Voter turnout for any given demographic correlates largely with how well that group will be represented. In 2008, it was hard to turn a corner on Main Campus without hearing “Are you registered to vote on campus?”
But students aren’t as enthusiastic about state and local elections for multiple reasons, ranging from the voter’s registration processing problems to political awareness and discouragement from the political process.

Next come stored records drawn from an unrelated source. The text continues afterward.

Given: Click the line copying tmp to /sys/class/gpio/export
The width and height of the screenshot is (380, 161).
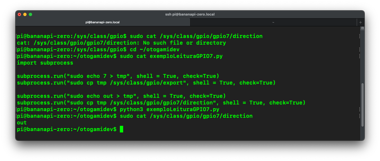Looking at the screenshot, I should pos(146,83).
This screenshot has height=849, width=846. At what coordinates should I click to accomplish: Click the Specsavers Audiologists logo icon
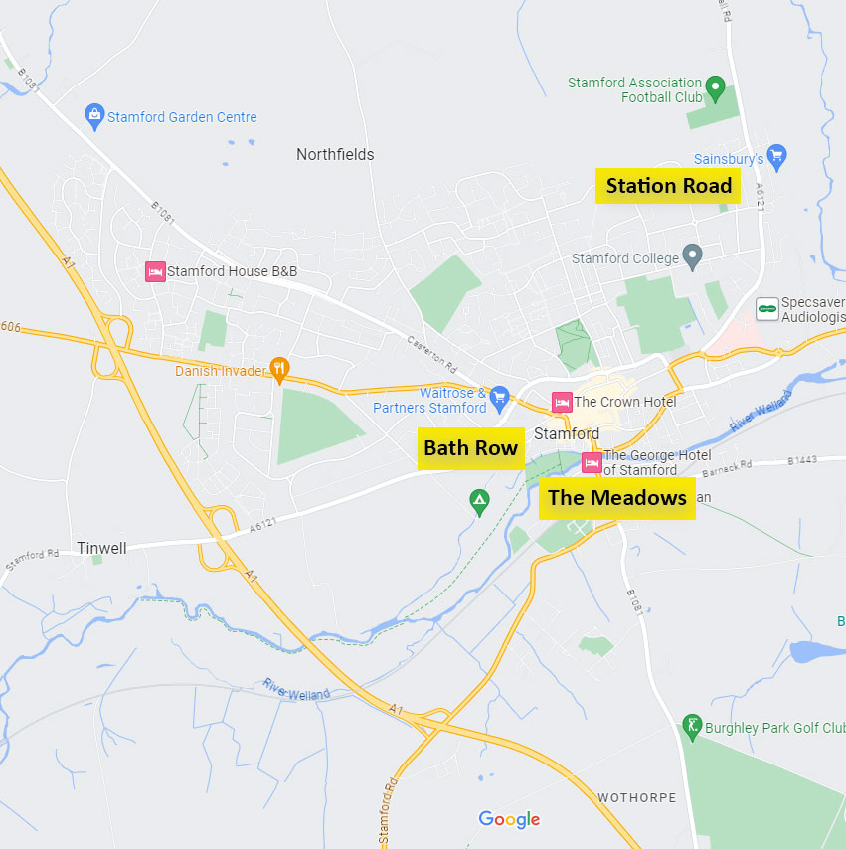766,309
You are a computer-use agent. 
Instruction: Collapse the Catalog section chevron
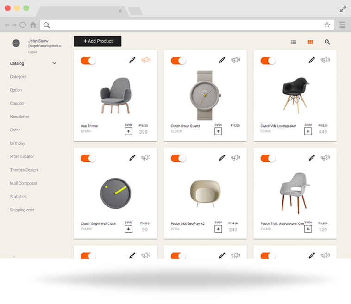point(54,63)
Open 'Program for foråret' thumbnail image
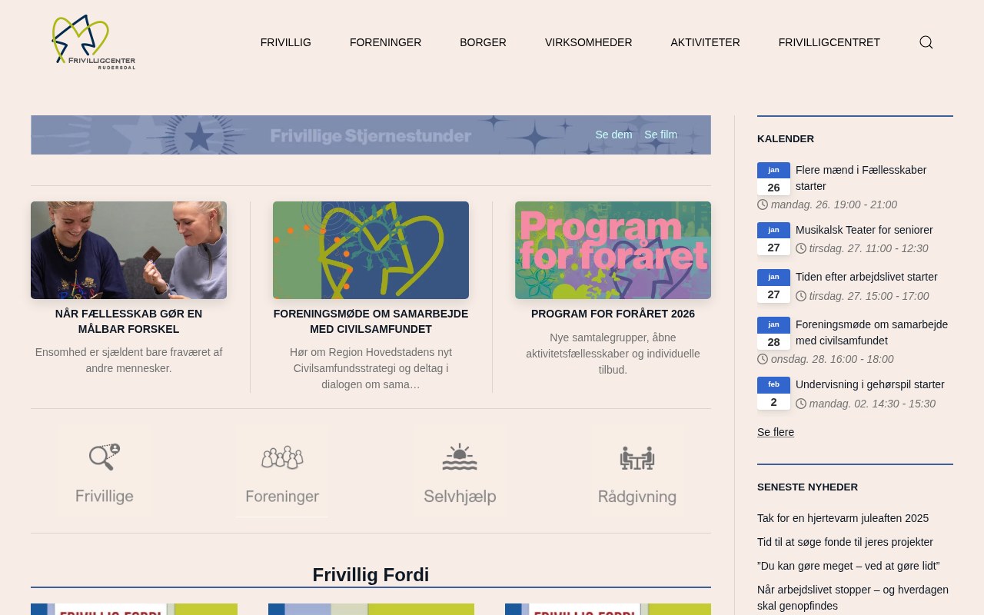This screenshot has width=984, height=615. (613, 250)
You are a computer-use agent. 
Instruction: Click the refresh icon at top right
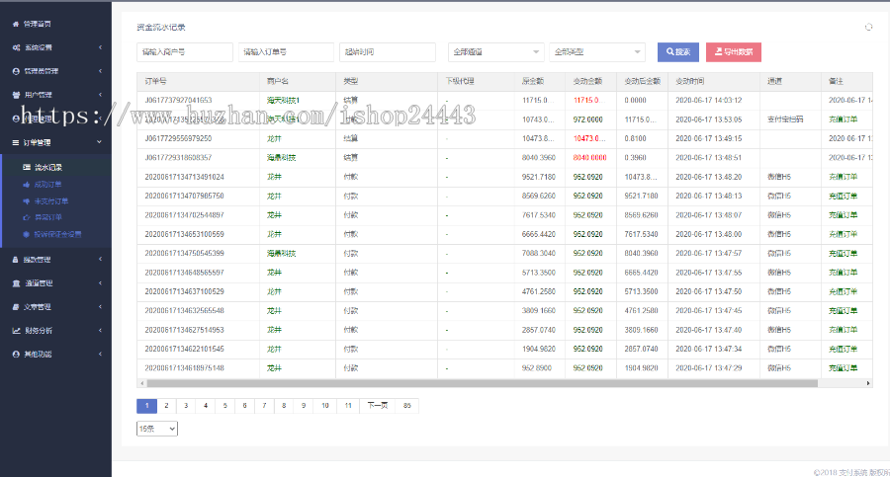point(868,28)
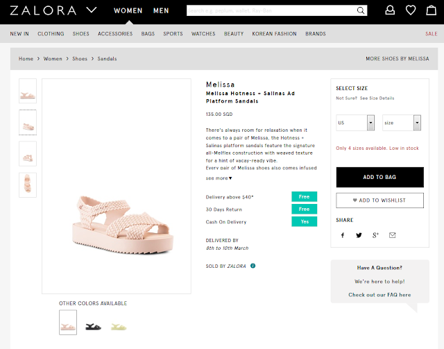This screenshot has height=349, width=444.
Task: Expand description with see more
Action: (219, 178)
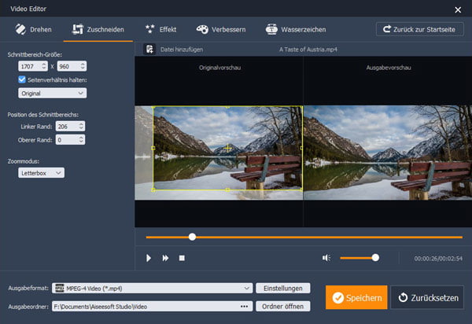Switch to the Drehen tab
This screenshot has height=324, width=472.
31,29
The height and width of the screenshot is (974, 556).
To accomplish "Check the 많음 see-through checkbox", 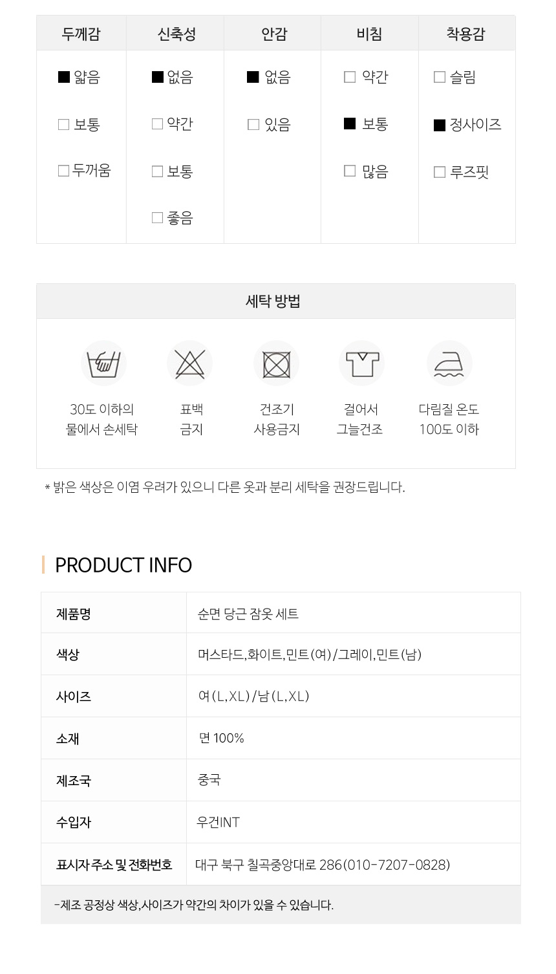I will [350, 171].
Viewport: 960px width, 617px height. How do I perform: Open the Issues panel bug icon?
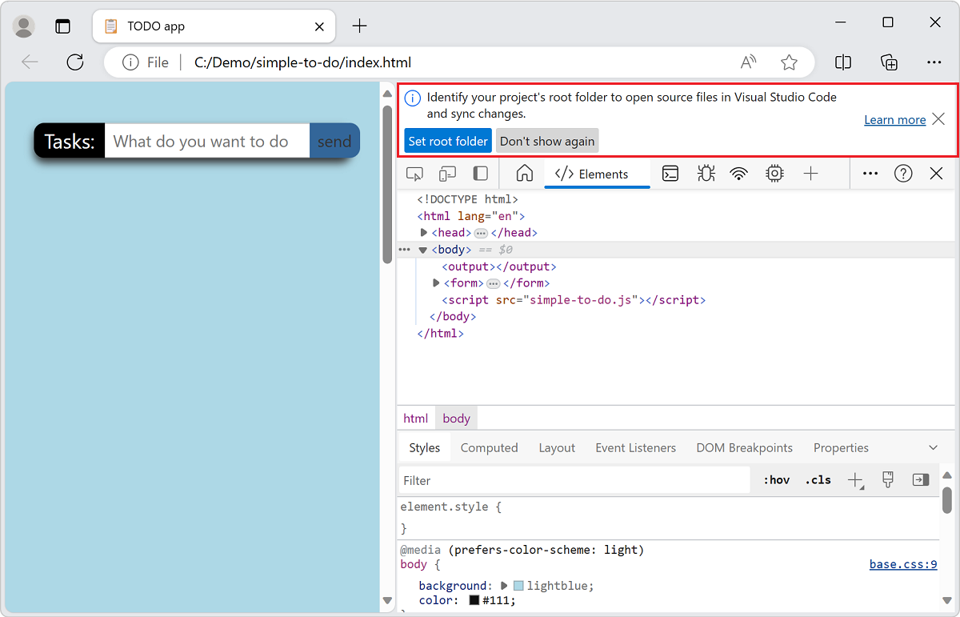pyautogui.click(x=706, y=173)
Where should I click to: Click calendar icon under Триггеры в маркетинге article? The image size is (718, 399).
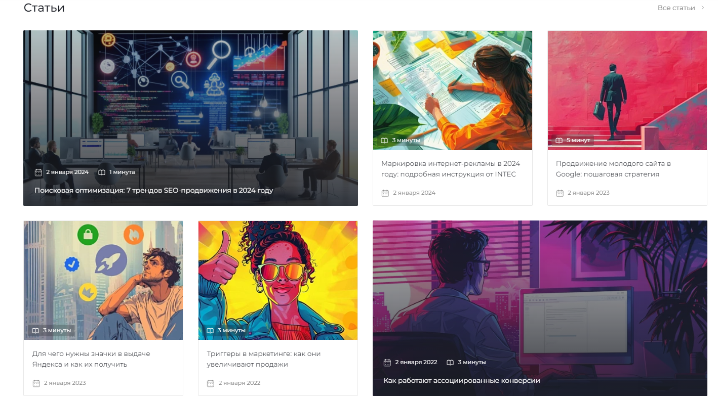(x=211, y=383)
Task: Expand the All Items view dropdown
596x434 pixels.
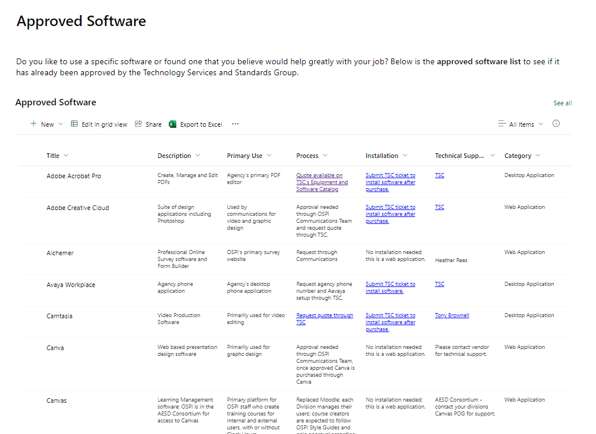Action: 541,124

According to Project Vote, a national nonpartisan, nonprofit organization that works on voter mobility, voters ages 18 to 29 make up 21 percent of the eligible voter population. But in the 2008 elections, young voters made up 17 percent of the voting population – which is a 2.2 million increase in voters under age 30 since 2004, according to CivicYouth.org. In the 2008 election, 5 percent of African-American youth voted, the highest turnout rate for any 18- to 24-year-old racial or ethnic group since 1972.
However, in the 2009 elections, WHYY reported Philadelphia had a 12 percent voter turnout, only one-fifth of the 2008 turnout. In “Hanging on to the youth vote” [Page 1], The Temple News reports on the impact and stakes of the youth vote in the 2010 elections.
Midterm and local elections are important for everyone, but in this election, there is a more specific stake for Temple students in particular. The amount Temple receives in commonwealth appropriations from the state will largely be determined by the next governor. The Temple News encourages all students, regardless of political affiliation, to get to the polls and vote on Nov. 2.